He generated the most response from the audience to his views regarding positioning, and the need to distinguish between the ‘craft’ of an agency and the consultative/strategy side, which he maintained would elevate business upstream into a stronger position with clients. His analogy was illustrated through a building containing two rooms- one that handled the strategy side, and the other which was a flexible space containing the ‘design’ processes.

His view was that where possible the business should not separate the two and that the ‘physical’ (e.g. traditional/conventional) aspects of the business should augment the strategic/consultative competences of the agency, even to the extent of avoiding the use of a drawing as proof of the strategy.

David invited candid replies from the audience- and these were duly delivered.

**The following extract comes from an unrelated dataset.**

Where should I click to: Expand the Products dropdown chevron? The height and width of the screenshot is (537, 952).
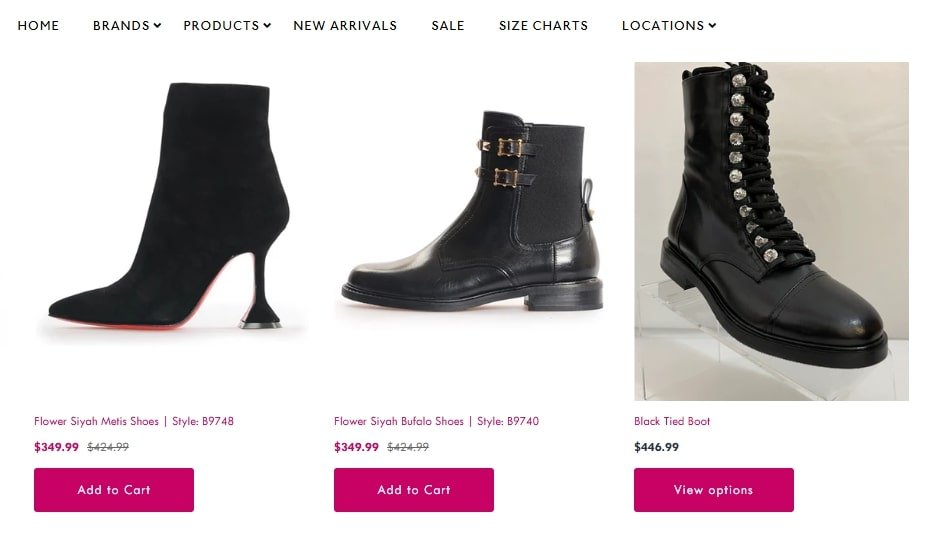(267, 26)
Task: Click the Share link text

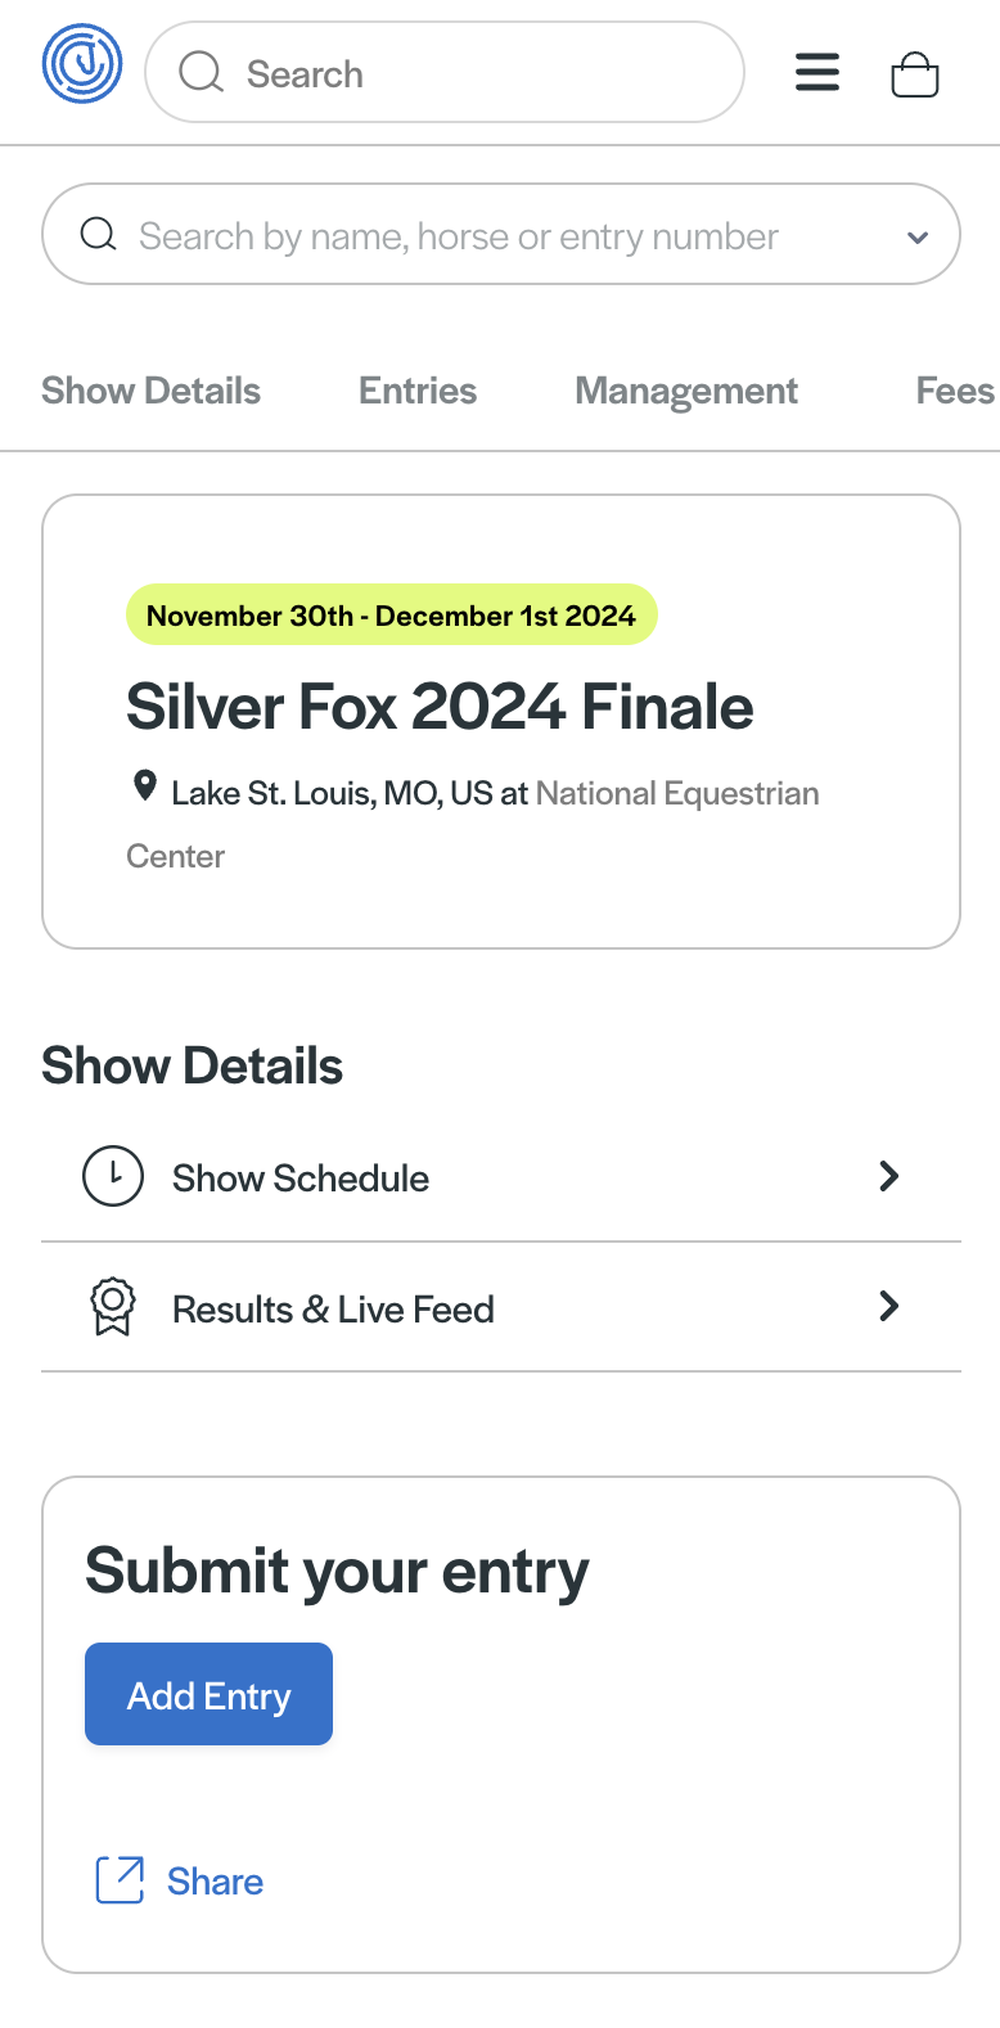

One delegate commented that he felt it was difficult to express his agency as a purveyor of consultancy or strategy as it had such negative connotations. Even worse that it should include something as crass as the word ‘marketing’ in the title.

David concluded by sharing his model for the business priorities that Owners should ascribe to:-
Ist. Financial
2nd. Hiring and mentoring new staff
3rd. New business- positioning and closing (and the impact on business culture)
4th. Strategy (as generated for clients)
5th. Implementation (e.g. design services etc)

Left to their own devices, how many creative organisations have a leadership culture that operates in reverse order to this model?